DATA →
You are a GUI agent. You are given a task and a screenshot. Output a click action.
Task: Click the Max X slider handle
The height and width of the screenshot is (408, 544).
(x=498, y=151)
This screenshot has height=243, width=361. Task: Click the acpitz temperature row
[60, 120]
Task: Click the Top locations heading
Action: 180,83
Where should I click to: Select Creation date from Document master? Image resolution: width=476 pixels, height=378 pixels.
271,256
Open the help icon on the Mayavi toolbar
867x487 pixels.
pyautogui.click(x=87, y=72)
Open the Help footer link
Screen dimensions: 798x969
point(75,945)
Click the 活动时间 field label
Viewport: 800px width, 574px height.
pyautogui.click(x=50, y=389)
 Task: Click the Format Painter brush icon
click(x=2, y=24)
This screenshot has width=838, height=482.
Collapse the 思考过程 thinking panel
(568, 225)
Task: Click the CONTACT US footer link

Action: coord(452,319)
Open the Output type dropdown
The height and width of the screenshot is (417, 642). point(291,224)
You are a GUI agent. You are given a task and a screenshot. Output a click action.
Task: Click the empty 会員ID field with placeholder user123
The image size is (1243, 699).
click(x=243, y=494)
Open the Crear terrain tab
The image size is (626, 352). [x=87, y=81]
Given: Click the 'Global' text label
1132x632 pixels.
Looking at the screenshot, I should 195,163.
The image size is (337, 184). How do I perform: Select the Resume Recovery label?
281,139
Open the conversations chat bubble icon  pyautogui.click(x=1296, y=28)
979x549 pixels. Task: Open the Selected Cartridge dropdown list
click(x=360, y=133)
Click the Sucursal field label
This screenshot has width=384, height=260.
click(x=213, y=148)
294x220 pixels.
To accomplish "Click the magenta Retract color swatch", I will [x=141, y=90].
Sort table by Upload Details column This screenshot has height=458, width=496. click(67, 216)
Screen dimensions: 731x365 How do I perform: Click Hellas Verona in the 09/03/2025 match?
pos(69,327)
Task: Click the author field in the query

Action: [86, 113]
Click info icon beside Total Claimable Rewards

YOUR ASSIGNMENT → Above are some records; repeat all of them exactly.

WRITTEN REPLY →
You are a GUI agent. You are given a task and a screenshot. Output a click action.
Task: Click the Max X slider handle
The height and width of the screenshot is (408, 544).
(x=498, y=151)
This screenshot has height=243, width=361. Task: Click the acpitz temperature row
[60, 120]
Task: Click the Top locations heading
Action: 180,83
Where should I click to: Select Creation date from Document master? Image resolution: width=476 pixels, height=378 pixels.
271,256
Open the help icon on the Mayavi toolbar
867x487 pixels.
pyautogui.click(x=87, y=72)
Open the Help footer link
Screen dimensions: 798x969
point(75,945)
Click the 活动时间 field label
Viewport: 800px width, 574px height.
pyautogui.click(x=50, y=389)
 Task: Click the Format Painter brush icon
click(x=2, y=24)
This screenshot has width=838, height=482.
Collapse the 思考过程 thinking panel
(568, 225)
Task: Click the CONTACT US footer link

Action: coord(452,319)
Open the Output type dropdown
The height and width of the screenshot is (417, 642). point(291,224)
You are a GUI agent. You are given a task and a screenshot. Output a click action.
Task: Click the empty 会員ID field with placeholder user123
The image size is (1243, 699).
click(x=243, y=494)
Open the Crear terrain tab
The image size is (626, 352). [x=87, y=81]
Given: Click the 'Global' text label
1132x632 pixels.
Looking at the screenshot, I should 195,163.
The image size is (337, 184). How do I perform: Select the Resume Recovery label?
281,139
Open the conversations chat bubble icon  pyautogui.click(x=1296, y=28)
979x549 pixels. Task: Open the Selected Cartridge dropdown list
click(x=360, y=133)
Click the Sucursal field label
This screenshot has width=384, height=260.
click(x=213, y=148)
294x220 pixels.
To accomplish "Click the magenta Retract color swatch", I will [x=141, y=90].
Sort table by Upload Details column This screenshot has height=458, width=496. click(67, 216)
Screen dimensions: 731x365 How do I perform: Click Hellas Verona in the 09/03/2025 match?
pos(69,327)
Task: Click the author field in the query

Action: [86, 113]
Click info icon beside Total Claimable Rewards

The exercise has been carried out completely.